1. Vector search does not equal vector database. Vector
search and all the associated clever algorithms are the central intelligence of any system trying
to leverage vectors. However, all of the associated infrastructure to make it maximally useful and
production-ready is enormous and very, very easy to underestimate. To put this as strongly as I can,
a production-ready vector database will solve many, many more database problems than vector problems. By no means is vector search itself an easy
problem, and we will cover many of the hard sub-problems below, but the mountain of traditional
database problems that a vector database needs to solve certainly remain the hard part. Databases
solve a host of very real and very well-studied
problems from atomicity and transactions, consistency, performance and query optimization,
durability, backups, access control, multi-tenancy, scaling and sharding and much more.
Vector databases will require answers in all of these dimensions for any product,
business or enterprise. Be very wary of home-rolled vector search infra. It's not that hard to download a state-of-the-art
vector search library and start approximate nearest neighboring your way towards an
interesting prototype. Continuing down this path, however, is a path to accidentally reinventing
your OWN database. That's probably a choice you want to make consciously.
2. Incremental indexing of vectors. Due to the nature of the most modern and vector search
algorithms, incrementally updating a vector index is a massive challenge. This is a well-known,
hard problem. The issue here is that these indexes are carefully organized for fast look UPS and any
attempt to incrementally update them with new vectors will rapidly deteriorate the fast lookup properties.

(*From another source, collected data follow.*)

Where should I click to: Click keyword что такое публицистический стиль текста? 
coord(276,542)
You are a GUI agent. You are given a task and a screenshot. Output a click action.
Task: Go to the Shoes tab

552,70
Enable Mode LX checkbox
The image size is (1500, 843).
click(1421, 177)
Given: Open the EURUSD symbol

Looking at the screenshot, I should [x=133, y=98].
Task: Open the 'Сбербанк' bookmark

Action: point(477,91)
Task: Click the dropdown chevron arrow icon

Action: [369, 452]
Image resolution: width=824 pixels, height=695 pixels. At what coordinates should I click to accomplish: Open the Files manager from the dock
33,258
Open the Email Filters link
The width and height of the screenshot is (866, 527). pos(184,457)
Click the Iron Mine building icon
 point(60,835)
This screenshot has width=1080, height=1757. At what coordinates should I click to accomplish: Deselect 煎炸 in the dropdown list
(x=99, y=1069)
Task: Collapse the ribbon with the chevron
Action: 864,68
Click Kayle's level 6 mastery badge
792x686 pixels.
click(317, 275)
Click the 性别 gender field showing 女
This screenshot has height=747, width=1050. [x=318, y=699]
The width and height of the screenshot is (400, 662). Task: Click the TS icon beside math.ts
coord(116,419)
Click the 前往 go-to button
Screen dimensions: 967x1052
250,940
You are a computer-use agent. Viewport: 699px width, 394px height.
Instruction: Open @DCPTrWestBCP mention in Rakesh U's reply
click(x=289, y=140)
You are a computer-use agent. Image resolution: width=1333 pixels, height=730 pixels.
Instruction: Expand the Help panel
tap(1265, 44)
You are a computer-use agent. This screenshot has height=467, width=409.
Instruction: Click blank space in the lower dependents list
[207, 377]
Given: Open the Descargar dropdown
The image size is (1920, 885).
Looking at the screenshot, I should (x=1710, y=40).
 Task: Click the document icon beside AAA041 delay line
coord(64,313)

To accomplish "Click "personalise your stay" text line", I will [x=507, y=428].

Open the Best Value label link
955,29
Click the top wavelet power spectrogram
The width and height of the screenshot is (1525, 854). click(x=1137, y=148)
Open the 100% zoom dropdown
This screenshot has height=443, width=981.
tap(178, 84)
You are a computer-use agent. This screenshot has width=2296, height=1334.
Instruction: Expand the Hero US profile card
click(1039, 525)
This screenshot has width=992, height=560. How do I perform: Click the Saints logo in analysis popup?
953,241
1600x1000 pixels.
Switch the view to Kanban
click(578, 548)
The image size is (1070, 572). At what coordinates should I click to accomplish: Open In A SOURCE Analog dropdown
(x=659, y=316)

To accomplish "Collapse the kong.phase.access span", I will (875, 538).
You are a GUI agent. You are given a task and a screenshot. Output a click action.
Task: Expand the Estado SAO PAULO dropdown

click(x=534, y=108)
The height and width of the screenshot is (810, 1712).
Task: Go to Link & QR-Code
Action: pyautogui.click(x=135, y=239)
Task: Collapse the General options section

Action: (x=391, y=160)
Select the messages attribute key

As such, in order to maintain fast lookups as vectors are added,
these indexes need to be periodically rebuilt from scratch.
Any application hoping to stream new vectors continuously,
with requirements that both the vectors show up in the index quickly and the queries remain fast,
will need serious support for the incremental indexing problem.
This is a very crucial area for you to understand about your database and a good place to ask a number of hard questions. There are many potential approaches that a database might take to help
solve this problem for you. A proper survey of these approaches would fill many blog posts of
this size. It's important to understand some of the technical details of your database's approach because it may have unexpected trade-offs or consequences in your application.
For example, if a database chooses to do a full re-index with some frequency,
it may cause high CPU load and therefore periodically affect query latencies.
You should understand your application's need for incremental indexing and the capabilities
of the system you're relying on to serve you. 3. Data latency for both vectors and metadata. Every application should understand
its need and tolerance for data latency. Vector-based indexes have, at least by other
database standards, relatively high indexing costs. There is a significant trade-off between
cost and data latency. How long after you create a vector do
you need it to be searchable in your index? If it's soon, vector latency is a major design point
in these systems. The same applies to the metadata of your system. As a general rule, mutating
metadata is fairly common. E.G. Change whether a user is online or not. In SWA is typically very
important that metadata filtered queries rapidly react to updates to metadata. Taking the above example, it's not useful if
your vector search returns a query for someone who has recently gone offline. If you need to
stream vectors continuously to the system, or update the metadata of those vectors continuously,
you will require a different underlying database architecture than if it's acceptable for your use case t.g. Rebuild the full index every evening to be used the next day. 4. Metadata filtering.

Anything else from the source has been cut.